__SELECTION__:
:::

Cricket and Civic Time

"Intelligence Is Time" on abstract comic background.
From Chronosis, by Negarestani, Tilford and Mackay

In Beyond A Boundary, the blend of memoir, politics, history and criticism sometimes called the greatest book written on sport, CLR James takes some time to argue cricket is an art form. He does so not just by noting that cricket is often beautiful, but that across batting, bowling and fielding, it showcases an extraordinary range of human movement, in such a way that the spectator can observe it and experience a kind of tactile sympathy.

Humans are, famously, less capable than other animals in most things. We cannot run or swim particularly fast, we have no natural armour, we are not especially strong, or tall, and our claws and teeth are nothing special. We are pretty smart, but only when supported by culture; let’s round back on that.

Homo sapiens, and Homo erectus, the killer plains ape, were world beaters in a few physical things that supported persistence hunting. We are good at endurance running, with springy foot arches unlike other primates. We can shed heat efficiently by sweating and because of little body hair. We can throw further and more accurately than any other animal. And all of this has been supported by tools for striking, containers for carrying water, brains for picking out prey and chasing them as a pack for days in the hot sun.

And yes, cricket showcases all of those things. Humans are pretty versatile, and we learn a lot from culture. Joseph Henrich goes so far as to argue that the cultural package is much smarter than the individual, and our skill at imitation, and tendency to socially conform, is bred for that. We can’t even throw well if not taught it. Cricket rhymes with all of these birthright skills, too, especially in the hot Australian summer, especially in a five Test series of five day matches.

For those that follow cricket, the two very short matches in this ’25/26 Ashes series, in Perth and Melbourne, at the time of the year when people want to experience a different texture of time, did feel like a loss. I felt the loss, being jolted out of that mode of time three days after Christmas. One surprise short match is very much in keeping with the personality of Mother Cricket; two radically abbreviated matches feels more like someone is trying to rush her into a nursing home with a faked will.

This English / Kiwi concept of Bazball, of taking skills and tactics from short forms of the game into the Test match arena, did make sense and change the game in an interesting way, as people like Jarrod Kimber have argued. But two day roulette doesn’t have the same endurance or tactical richness to it. Blitzkrieg was an innovation; blindfolded darts less so.

There’s not time for the game to ebb and flow in two days. It’s like bouncing through successive urgent but inconsequential zoom calls, when no one is really paying attention beyond reciting a few corporate catchphrases, and maybe half the attendees are AIs. Let’s circle back on that wicket. We can prioritise not getting out to garbage in the next sprint.

This Sydney test has ebbed and flowed. It feels like a restorative New Year gift to see four centuries get scored, to be in sympathy with this mode of time. Wickets still fall, surprises are more surprising, there is time enough to get exhausted, for weather and the pitch to change, to rest and get exhausted again. Both teams neglecting a specialist spinner is a shame when they would have had plenty to do; it’s a shrinking of that vocabulary of human movement, the large tactical space of a long game. But we got spinners anyway, part-time ones, and then all the spectators who’ve never played international cricket, like myself, got the chance to say I told you so.

:::

__GIVEN DATA__:
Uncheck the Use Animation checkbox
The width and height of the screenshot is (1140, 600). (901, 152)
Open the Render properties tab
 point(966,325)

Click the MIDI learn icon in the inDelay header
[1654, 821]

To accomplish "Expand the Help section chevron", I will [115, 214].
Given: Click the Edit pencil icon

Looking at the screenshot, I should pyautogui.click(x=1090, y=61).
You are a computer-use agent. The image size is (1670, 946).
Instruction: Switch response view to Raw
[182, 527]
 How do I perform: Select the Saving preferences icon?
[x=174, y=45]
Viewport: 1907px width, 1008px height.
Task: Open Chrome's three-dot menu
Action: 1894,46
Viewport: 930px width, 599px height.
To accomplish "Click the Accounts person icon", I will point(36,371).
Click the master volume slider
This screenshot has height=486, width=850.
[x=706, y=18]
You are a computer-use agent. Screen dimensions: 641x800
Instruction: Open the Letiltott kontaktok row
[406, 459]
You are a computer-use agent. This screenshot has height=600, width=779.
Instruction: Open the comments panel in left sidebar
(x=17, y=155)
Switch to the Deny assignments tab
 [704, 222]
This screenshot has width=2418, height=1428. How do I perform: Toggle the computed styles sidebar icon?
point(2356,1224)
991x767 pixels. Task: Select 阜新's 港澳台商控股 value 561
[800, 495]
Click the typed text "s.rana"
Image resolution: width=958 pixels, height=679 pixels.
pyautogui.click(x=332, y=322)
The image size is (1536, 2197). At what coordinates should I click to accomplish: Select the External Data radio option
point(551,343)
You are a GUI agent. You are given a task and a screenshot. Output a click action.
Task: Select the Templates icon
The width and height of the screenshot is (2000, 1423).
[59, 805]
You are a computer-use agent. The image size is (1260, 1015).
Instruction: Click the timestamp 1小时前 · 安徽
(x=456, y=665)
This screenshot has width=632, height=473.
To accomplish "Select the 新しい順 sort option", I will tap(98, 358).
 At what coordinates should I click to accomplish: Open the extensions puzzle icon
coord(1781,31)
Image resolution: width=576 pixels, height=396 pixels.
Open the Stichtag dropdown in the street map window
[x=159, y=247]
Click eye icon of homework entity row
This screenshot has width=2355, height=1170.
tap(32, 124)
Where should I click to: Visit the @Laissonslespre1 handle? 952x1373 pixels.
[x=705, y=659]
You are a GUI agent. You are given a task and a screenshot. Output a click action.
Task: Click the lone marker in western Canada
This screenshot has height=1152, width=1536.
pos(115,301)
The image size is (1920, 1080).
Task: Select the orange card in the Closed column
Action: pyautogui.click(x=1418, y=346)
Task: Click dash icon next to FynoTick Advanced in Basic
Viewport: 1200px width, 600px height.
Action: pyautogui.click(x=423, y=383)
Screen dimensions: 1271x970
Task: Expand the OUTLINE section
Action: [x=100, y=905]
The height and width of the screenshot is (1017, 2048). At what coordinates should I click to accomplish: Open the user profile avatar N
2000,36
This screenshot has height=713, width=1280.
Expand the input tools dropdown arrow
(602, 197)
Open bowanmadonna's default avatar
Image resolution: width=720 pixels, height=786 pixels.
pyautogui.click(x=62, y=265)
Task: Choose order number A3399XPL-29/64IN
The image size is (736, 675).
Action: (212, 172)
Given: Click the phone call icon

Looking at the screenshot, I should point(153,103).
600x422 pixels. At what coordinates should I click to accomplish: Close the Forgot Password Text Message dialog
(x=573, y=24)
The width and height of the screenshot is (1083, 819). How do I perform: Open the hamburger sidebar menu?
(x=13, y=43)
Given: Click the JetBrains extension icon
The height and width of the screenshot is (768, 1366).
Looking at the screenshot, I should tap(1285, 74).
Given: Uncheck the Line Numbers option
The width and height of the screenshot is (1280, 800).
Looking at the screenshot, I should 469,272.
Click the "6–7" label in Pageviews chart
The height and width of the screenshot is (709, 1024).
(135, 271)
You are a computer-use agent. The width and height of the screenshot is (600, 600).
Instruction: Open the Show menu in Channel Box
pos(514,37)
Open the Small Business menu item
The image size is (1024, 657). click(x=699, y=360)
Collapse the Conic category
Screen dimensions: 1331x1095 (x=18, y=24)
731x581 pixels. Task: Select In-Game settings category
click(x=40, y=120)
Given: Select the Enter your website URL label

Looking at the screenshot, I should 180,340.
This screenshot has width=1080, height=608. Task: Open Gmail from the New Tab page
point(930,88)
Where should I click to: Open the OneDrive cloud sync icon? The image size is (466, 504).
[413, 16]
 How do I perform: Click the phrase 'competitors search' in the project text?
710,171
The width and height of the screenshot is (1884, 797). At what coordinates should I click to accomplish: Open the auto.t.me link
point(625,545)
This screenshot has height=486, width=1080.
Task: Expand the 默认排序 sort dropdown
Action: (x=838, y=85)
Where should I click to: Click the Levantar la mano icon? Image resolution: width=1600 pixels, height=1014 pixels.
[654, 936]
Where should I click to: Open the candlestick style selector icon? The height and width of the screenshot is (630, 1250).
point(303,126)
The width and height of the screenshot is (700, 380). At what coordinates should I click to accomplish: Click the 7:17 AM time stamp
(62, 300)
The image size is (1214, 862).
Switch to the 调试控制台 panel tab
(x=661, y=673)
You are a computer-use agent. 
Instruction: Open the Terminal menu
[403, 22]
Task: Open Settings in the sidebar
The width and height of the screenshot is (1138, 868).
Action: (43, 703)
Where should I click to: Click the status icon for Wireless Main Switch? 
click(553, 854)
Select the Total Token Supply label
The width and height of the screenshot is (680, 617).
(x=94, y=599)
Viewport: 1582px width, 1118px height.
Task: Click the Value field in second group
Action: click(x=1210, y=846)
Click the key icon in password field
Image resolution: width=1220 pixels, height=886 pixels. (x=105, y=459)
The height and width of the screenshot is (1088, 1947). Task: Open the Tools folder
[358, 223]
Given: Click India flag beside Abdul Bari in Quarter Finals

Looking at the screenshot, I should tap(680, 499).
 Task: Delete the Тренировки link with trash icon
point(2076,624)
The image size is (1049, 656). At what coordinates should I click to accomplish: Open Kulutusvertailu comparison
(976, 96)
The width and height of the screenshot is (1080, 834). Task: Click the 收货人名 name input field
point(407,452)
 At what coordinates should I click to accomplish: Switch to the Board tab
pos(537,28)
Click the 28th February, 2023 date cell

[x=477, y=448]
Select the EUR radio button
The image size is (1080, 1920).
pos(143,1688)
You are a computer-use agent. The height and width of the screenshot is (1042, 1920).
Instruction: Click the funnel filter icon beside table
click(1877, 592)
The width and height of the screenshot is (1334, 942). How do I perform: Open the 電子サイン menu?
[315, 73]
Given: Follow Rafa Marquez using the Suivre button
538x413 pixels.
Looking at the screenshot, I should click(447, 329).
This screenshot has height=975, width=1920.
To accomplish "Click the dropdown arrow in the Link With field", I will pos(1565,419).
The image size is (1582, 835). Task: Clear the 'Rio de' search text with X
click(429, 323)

:::

__WRITTEN TASKS__:
#1 In the cricket essay, in which two cities were the very short matches of the '25/26 Ashes series played?
#2 Print the part of the cricket essay starting at "This English /" and ending at "darts less so.".

__SOLVED TASKS__:
#1 Perth and Melbourne.

#2
This English / Kiwi concept of Bazball, of taking skills and tactics from short forms of the game into the Test match arena, did make sense and change the game in an interesting way, as people like Jarrod Kimber have argued. But two day roulette doesn’t have the same endurance or tactical richness to it. Blitzkrieg was an innovation; blindfolded darts less so.